Too bad, but we’ve located Borowski, and we have Omar Firooz, the Lashkar-e-Taiba Chief of Staff.
He rushed to untie the straps that held Borowski to the chair, while Ryder and Chase held Firooz under the muzzles of their guns. The Marine was worse than he’d thought, his eyes closed, and robe thick with dried blood. The radiation had started to poison his body, and already gray shadows and blotches had appeared. He didn’t have long to live, if they didn’t get him out and find medical attention for the radiation poisoning. He bent down and put his mouth close his ear, "Sammy, do you hear me? We’ve come to get you out."
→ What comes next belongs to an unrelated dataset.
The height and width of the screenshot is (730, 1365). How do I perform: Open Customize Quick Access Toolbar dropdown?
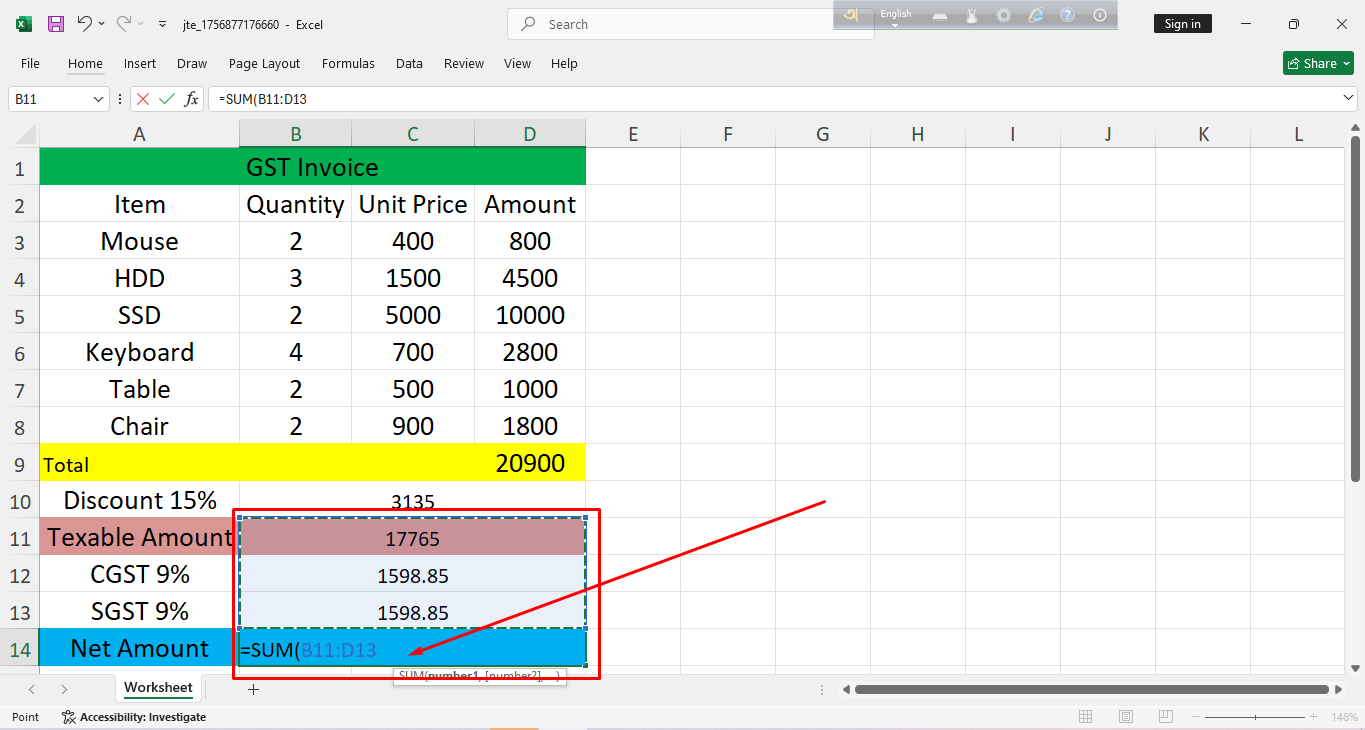point(163,24)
"I am Mullah Khalid Bakhtari. I have come on a mission of peace."
The man was all in, semi-conscious, and endlessly repeating the story they’d sent him in with.
"Listen, Borowski, we’re Navy SEALs. We’re taking you home."
One bloodshot eyes flicked open. "You’re American? SEALs, you’re not kidding me?"
"That's correct. Look, I’m going to get you up, can you can walk?"
He helped up. "I won't know until I try. Let me go. I'm not sure if I can use my legs. I need to try.”
They'd tortured him badly. He relaxed his hold, and the Marine slumped. He took hold again.
"That's okay. We'll help you."
Amber was talking to Firooz. When she’d finished, she translated, "I asked him about the nuke. In rough terms, he told me to go fuck myself."
"Is that right?" He approached the Lashkar leader and seized him by the throat. He looked at Amber. "Does he understand English?"
"Our intelligence says he does, yes."
“That’s good enough for me. Mister, you stole some property that belongs to the United States government. I want it back. Where is the warhead?”
They could hear anguished shouting from outside the main doors, and they had very little time before they burst in. Probably scared of killing their leader in an exchange of gunfire, but sooner or later, they'd decide they had no option. Firooz knew it, too, and he smiled, showing his stained and blackened teeth poking out through the bushy beard.
"You think I would tell you anything, American? Never! Infidels shall burn in hell for their denial of the words of the one true Prophet."
Ryder pushed him aside and held the Lashkar leader with one hand bent behind his back in a hammerlock. Firooz grunted in agony, and they ignored him. “Boss, let me deal with this. He'll talk."
He thought for a brief moment. John-Wesley had a single idea in mind. It would be quick, brutal, and bloody, and he didn't like it. Neither did he like the idea of the Islamic crazies detonating a nuclear warhead in a major population center, murdering tens of thousands of innocent people.
He nodded his agreement. "You got it, but make it quick, we don’t have long. We may be able to buy a few minutes before they bust in, but no more.”
Ryder smiled and dragged the Pakistani to the corner of the huge room. Nolan turned his back and looked at Amber.
“Get back up that staircase and cover our exit. I’ll watch the main doors. If they break through, you know what to do."